EXCERPT
- - -
County in Texas, United States

Kendall County is a county located on the Edwards Plateau in the U.S. state of Texas. In the 2020 census, its population was 44,279. Its county seat is Boerne. The county is named for George Wilkins Kendall, a journalist and Mexican–American War correspondent. Kendall County is located in the Texas German belt region, an area settled by German emigrants in the mid 1800s.

Kendall County is part of the San Antonio–New Braunfels, TX metropolitan statistical area.

Progressive Farmer rated Kendall County fifth in its list of the "Best Places to Live in Rural America" in 2006.

Kendall, along with Hays and Comal Counties, was listed in 2017 of the nation's 10 fastest-growing large counties with a population of at least 10,000. From 2015 to 2016, Kendall County, the second-fastest-growing county in the nation, grew by 5.16%, gaining 2,088 people in a one-year period.

==History==

===Before 1850===
- Early Native American inhabitants included Kiowa, Comanche, and Lipan Apache.
- In the 1700s, Lipan Apaches discovered Cascade Caverns.
- 1842
April 20 – Adelsverein organized in Germany to promote emigration to Texas.
June 7 – Fisher-Miller Land Grant set aside 3000000 acre to settle 600 families and single men of German, Dutch, Swiss, Danish, Swedish, and Norwegian ancestry in Texas.
- 1844, June 26 – Henry Francis Fisher sold his interest in the land grant to Adelsverein.
- 1845
Prince Carl of Solms-Braunfels secured title to 1,265 acre of the Veramendi grant, including the Comal Springs and River, for the Adelsverein.
February – Thousands of German immigrants were stranded at their port of disembarkation, Indianaola on Matagorda Bay. With no food or shelters, living in holes dug into the ground, an estimated 50% died from disease or starvation. The living began to walk to their destinations hundreds of miles away.
May – John O. Meusebach arrived in Galveston.
December 20 – Henry Francis Fisher and Burchard Miller sold their rights in the land grant to Adelsverein.
- 1847
Meusebach–Comanche Treaty
Sisterdale was established.
- 1849 Freethinkers Bettina colonists from Llano County settled Tusculum, named after Cicero's home in ancient Rome. The initial community banned any churches from being erected. The town was later renamed Boerne, for German-Jewish political writer Ludwig Börne, who influenced Karl Marx.

===1850–1899===
- 1850s George W. Kendall introduced sheep ranching to the county.
- 1854
John O. Meusebach received an appointment as commissioner from Governor Elisha M. Pease.
May 14–15, San Antonio – The Texas State Convention of Germans adopted a political, social, and religious platform, including: 1) Equal pay for equal work; 2) Direct election of the President of the United States; 3) Abolition of capital punishment; 4) "Slavery is an evil, the abolition of which is a requirement of democratic principles.."; 5) Free schools – including universities – supported by the state, without religious influence; and 6) Total separation of church and state.
Comfort is founded by German immigrant Freethinkers and abolitionists.
- - -
MATERIAL SHOWN
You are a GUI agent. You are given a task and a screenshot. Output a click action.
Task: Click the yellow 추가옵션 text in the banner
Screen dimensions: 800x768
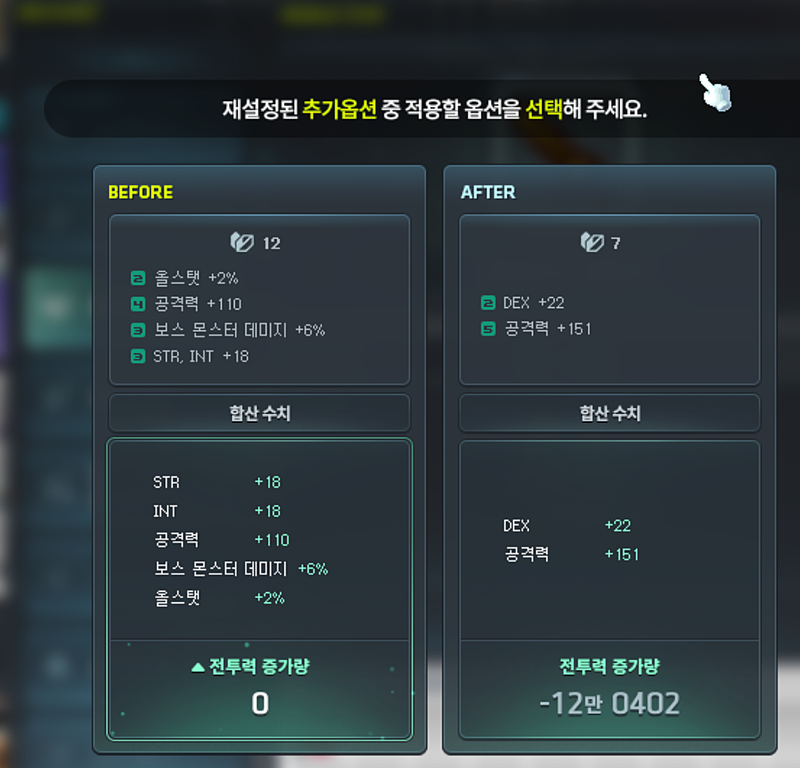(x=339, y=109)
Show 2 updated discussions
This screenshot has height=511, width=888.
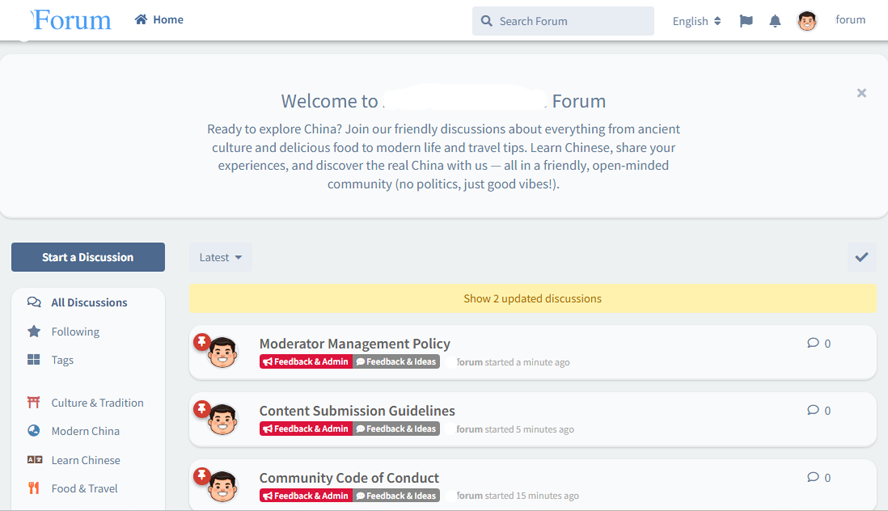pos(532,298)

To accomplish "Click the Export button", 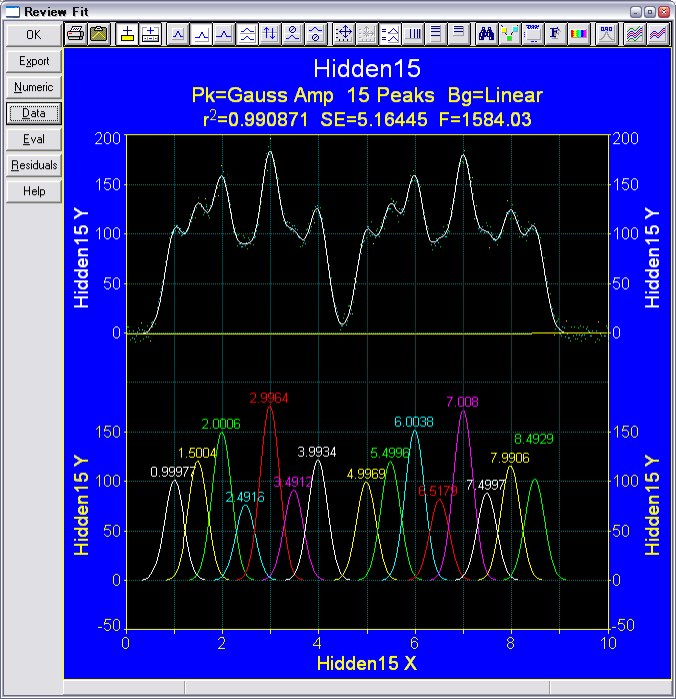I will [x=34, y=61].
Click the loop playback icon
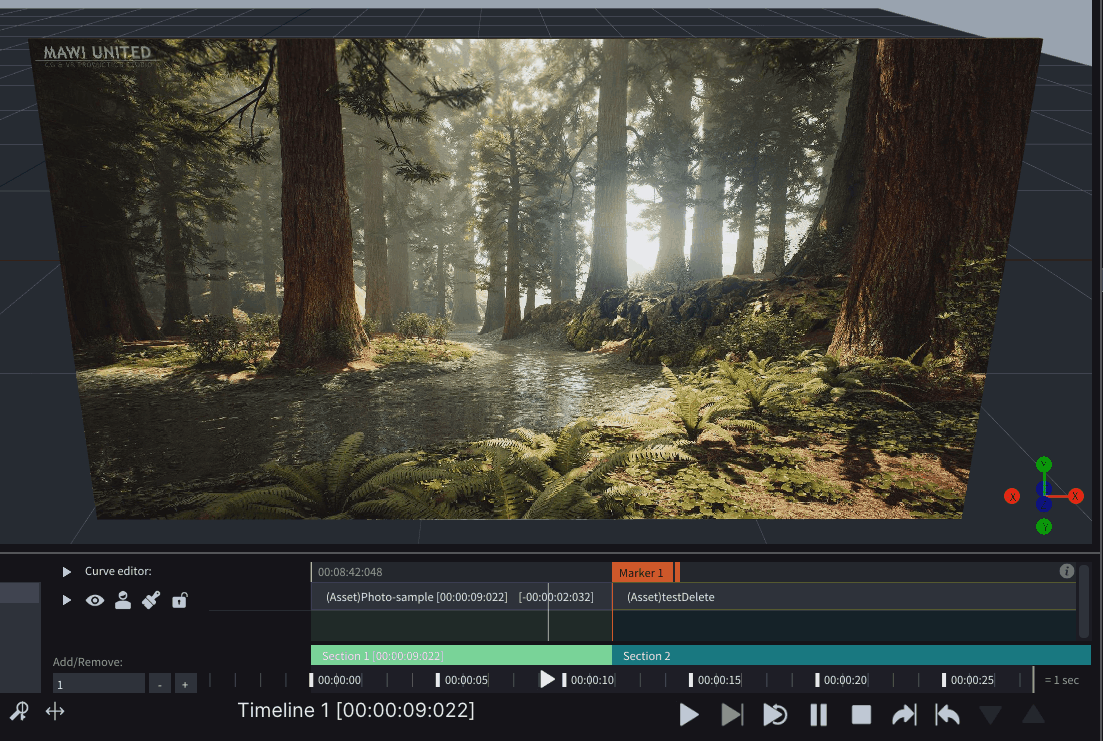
- - -
PROBLEMS TO SOLVE
1. Reproduce the passage from the Kendall County text that begins at the words "May – John O." and stops after the words "Elisha M. Pease.".
2. Translate this sentence from the Kendall County text into Spanish: "The county is named for George Wilkins Kendall, a journalist and Mexican–American War correspondent."
3. Extend the Kendall County history beyond its final entry, keeping the same dated-list format.

ANSWERS PROVIDED
1.
May – John O. Meusebach arrived in Galveston.
December 20 – Henry Francis Fisher and Burchard Miller sold their rights in the land grant to Adelsverein.
- 1847
Meusebach–Comanche Treaty
Sisterdale was established.
- 1849 Freethinkers Bettina colonists from Llano County settled Tusculum, named after Cicero's home in ancient Rome. The initial community banned any churches from being erected. The town was later renamed Boerne, for German-Jewish political writer Ludwig Börne, who influenced Karl Marx.

===1850–1899===
- 1850s George W. Kendall introduced sheep ranching to the county.
- 1854
John O. Meusebach received an appointment as commissioner from Governor Elisha M. Pease.

2. El condado lleva el nombre de George Wilkins Kendall, periodista y corresponsal de la guerra entre México y Estados Unidos.

3.
- 1860 Boerne Village Band was formed by Karl Dienger.
- 1861 Unionists from Kerr, Gillespie, and Kendall Counties participated in the formation of the Union League, a secret organization to support President Abraham Lincoln's policies.
- 1862
Kendall County was established from Kerr and Blanco Counties, named for journalist George Wilkins Kendall. Boerne was made the county seat.
The Union League formed companies to protect the frontier against Indians and their families against local Confederate forces. Conscientious objectors to the military draft were primarily among Tejanos and Germans.
May 30 – Confederate authorities imposed martial law on Central Texas.
August 10 – The Nueces massacre occurred in Kinney County. Jacob Kuechler served as a guide for 61 conscientious objectors attempting to flee to Mexico. Scottish-born Confederate irregular James Duff and his Duff’s Partisan Rangers pursued and overtook them at the Nueces River, 34 were killed, some executed after being taken prisoner. Jacob Kuechler survived the battle. The cruelty shocked the people of Gillespie County; 2,000 took to the hills to escape Duff's reign of terror.
Spring Creek Cemetery near Harper in Gillespie County has a singular grave with the names Sebird Henderson, Hiram Nelson, Gus Tegener, and Frank Scott. The inscription reads "Hanged and thrown in Spring Creek by Col. James Duff's Confederate Regiment".
- 1866 Samuel Boyd Patton was elected chief justice after his home became part of Kendall County which had been Blanco County.
- 1866, August 10 – Treue der Union Monument ("Loyalty to the Union") in Comfort dedicated to the German Texans slain at the Nueces massacre. It is one of only six such sites allowed to fly the United States flag at half-mast in perpetuity.
- 1867 Native Americans kill six sheperds east of Boerne.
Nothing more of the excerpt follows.